ORDERED FIELD PROPERTY IN A SUBCLASS OF FINITE SER-SIT SEMI-MARKOV GAMES

In this paper, we deal with a subclass of two-person finite SeR-SIT (Separable Reward-State Independent Transition) semi-Markov games which can be solved by solving a single matrix/bimatrix game under discounted as well as limiting average (undiscounted) payoff criteria. A SeR-SIT semi-Markov game does not satisfy the so-called (Archimedean) ordered field property in general. Besides, the ordered field property does not hold even for a SeR-SIT-PT (Separable Reward-State-Independent Transition Probability and Time) semi-Markov game, which is a natural version of a SeR-SIT stochastic (Markov) game. However by using an additional condition, we have shown that a subclass of finite SeR-SIT-PT semi-Markov games have the ordered field property for both discounted and undiscounted semi-Markov games with both players having state-independent stationary optimals. The ordered field property also holds for the nonzero-sum case under the same assumptions.
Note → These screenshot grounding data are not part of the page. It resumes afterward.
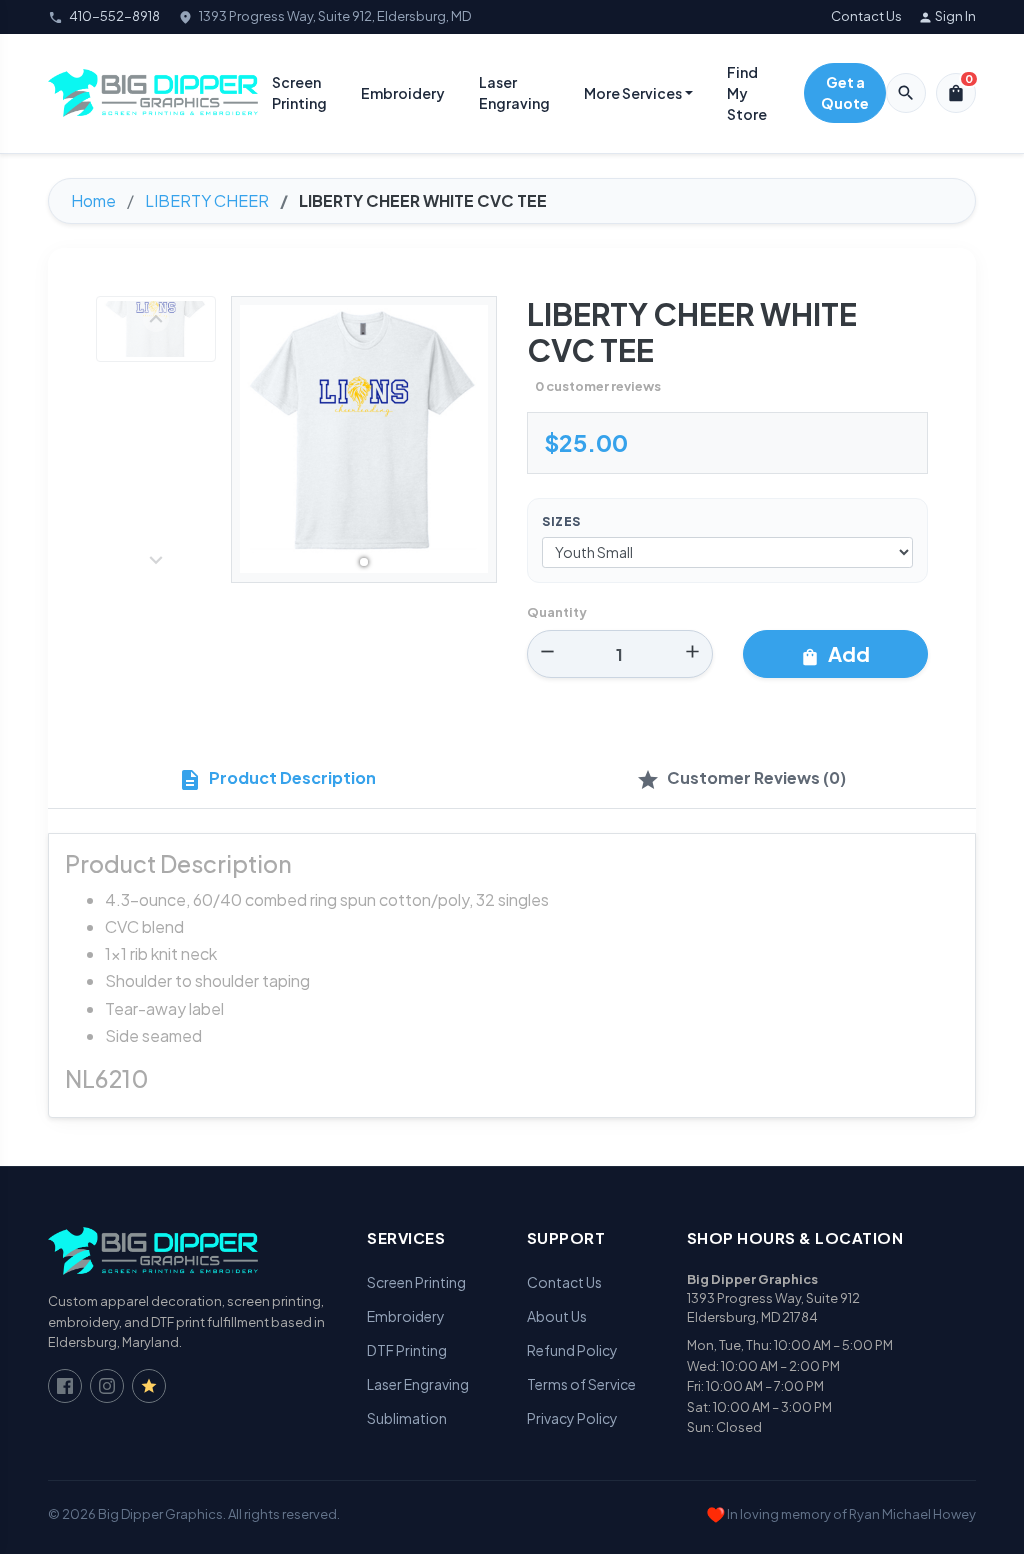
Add (835, 654)
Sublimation (407, 1418)
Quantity (557, 612)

We find a relation between the values of the discounted and the undiscounted zero-sum semi-Markov games for this modified subclass. We propose a more realistic pollution tax model for this subclass of SeR-SIT semi-Markov games than pollution tax model for SeR-SIT stochastic game. Finite step algorithms are given for the discounted and for the zero-sum undiscounted cases.